Wallace began by assassinating the High Sheriff of Lanark in May 1297, then joined William the Hardy for a raid on Scone. Disorganized and using guerilla tactics, the Scots gathered together in early September to create a united force. The Battle of Stirling Bridge, won by a numerically inferior Scottish army against some 11,000 English soldiers, lifted the small rebellion to new heights. Bursting with confidence, the Scots pressed across the border into Northumberland and Cumberland by the end of the year.
The tide turned in April 1298 when the English invaded Edinburgh. Soon after, Wallace suffered defeat at Falkirk and the rebellious Scots were now on the run. The enemy advanced further and further, attempting to bait Wallace into a frontal assault, but he could not be captured. Records of his whereabouts have been lost, though some believe he left for France in search of help from King Phillip IV before turning up again in 1304.

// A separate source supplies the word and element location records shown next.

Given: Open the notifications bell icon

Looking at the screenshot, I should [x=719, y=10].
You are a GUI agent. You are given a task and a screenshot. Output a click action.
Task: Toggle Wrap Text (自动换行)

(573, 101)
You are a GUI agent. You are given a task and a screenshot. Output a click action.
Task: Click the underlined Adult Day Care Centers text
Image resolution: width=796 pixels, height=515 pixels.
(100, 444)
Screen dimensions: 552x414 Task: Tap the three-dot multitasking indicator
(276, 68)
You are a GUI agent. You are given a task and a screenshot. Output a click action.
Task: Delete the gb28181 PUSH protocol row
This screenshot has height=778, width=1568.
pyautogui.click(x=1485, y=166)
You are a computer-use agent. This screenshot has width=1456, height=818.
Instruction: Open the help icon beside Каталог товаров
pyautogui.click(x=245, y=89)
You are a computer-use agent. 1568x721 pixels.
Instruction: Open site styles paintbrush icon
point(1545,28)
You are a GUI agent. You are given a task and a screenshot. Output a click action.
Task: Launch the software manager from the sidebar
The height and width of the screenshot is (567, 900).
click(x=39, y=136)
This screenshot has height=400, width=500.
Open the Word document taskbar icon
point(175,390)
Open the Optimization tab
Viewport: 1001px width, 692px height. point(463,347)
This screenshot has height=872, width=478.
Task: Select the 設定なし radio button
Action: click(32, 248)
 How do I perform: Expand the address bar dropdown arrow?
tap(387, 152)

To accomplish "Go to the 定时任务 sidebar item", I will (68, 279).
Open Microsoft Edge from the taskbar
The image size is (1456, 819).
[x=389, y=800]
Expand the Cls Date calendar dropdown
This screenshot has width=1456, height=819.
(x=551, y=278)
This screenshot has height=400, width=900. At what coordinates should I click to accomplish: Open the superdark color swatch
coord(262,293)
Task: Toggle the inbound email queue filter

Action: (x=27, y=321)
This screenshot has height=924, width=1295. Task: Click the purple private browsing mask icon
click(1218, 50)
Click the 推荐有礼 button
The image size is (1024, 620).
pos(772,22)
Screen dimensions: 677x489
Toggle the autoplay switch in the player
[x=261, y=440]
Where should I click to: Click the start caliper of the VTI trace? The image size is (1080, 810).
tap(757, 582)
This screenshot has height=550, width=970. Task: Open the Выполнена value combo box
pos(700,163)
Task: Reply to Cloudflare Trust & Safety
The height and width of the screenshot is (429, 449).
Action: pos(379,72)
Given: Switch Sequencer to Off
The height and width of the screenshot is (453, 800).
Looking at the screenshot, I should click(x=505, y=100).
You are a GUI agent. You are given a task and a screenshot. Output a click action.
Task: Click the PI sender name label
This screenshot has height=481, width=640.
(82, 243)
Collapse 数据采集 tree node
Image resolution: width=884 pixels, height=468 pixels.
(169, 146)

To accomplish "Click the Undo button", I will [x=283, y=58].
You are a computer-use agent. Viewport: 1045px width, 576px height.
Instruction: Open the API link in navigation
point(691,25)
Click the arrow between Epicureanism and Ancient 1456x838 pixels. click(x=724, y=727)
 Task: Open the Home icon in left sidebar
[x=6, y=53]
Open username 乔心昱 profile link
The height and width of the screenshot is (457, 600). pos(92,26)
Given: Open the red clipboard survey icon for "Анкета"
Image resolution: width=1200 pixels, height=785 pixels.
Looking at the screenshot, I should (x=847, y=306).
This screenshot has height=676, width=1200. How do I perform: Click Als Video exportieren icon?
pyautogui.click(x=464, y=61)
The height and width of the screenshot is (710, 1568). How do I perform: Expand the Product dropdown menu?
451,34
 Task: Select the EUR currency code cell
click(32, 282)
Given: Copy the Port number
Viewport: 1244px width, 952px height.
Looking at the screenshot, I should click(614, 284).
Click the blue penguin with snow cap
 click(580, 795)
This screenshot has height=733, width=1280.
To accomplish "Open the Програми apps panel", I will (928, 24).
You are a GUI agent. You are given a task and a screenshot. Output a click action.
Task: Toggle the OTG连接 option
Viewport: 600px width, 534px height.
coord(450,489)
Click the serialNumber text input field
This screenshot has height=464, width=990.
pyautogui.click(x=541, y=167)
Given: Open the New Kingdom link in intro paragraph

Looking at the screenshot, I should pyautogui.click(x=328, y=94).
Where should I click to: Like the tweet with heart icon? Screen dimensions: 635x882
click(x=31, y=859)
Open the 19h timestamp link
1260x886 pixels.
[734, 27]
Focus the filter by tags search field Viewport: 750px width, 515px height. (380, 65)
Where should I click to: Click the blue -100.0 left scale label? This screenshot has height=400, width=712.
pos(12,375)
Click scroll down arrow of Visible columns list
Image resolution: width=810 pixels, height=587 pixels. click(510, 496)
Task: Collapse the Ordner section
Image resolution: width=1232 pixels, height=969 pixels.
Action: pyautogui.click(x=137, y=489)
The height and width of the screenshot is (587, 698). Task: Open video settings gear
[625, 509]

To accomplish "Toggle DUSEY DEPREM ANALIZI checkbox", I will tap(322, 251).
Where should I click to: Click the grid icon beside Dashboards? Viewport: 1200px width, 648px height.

Wallace survived in hiding, occasionally engaging in small attacks on the English, until John de Menteith turned him over to the Crown on August 5, 1305. Despite holding letters demanding his safety in case of capture from King Haco of Norway and King Phillip of France, Wallace faced the court for treason and murdering civilians, “sparing neither age nor sex, monk nor nun.” Asserting that he “could not be a traitor to Edward, for I was never his subject,” Wallace was found guilty on all counts.
On August 23, 1305, having been dragged through the streets naked to Smithfield, Wallace met his end by the gruesome fate of being hanged, drawn and quartered. Afterwards, his head was displayed on a pike on London Bridge and his arms and legs shipped to four other cities as reminders of what awaited those who opposed the king.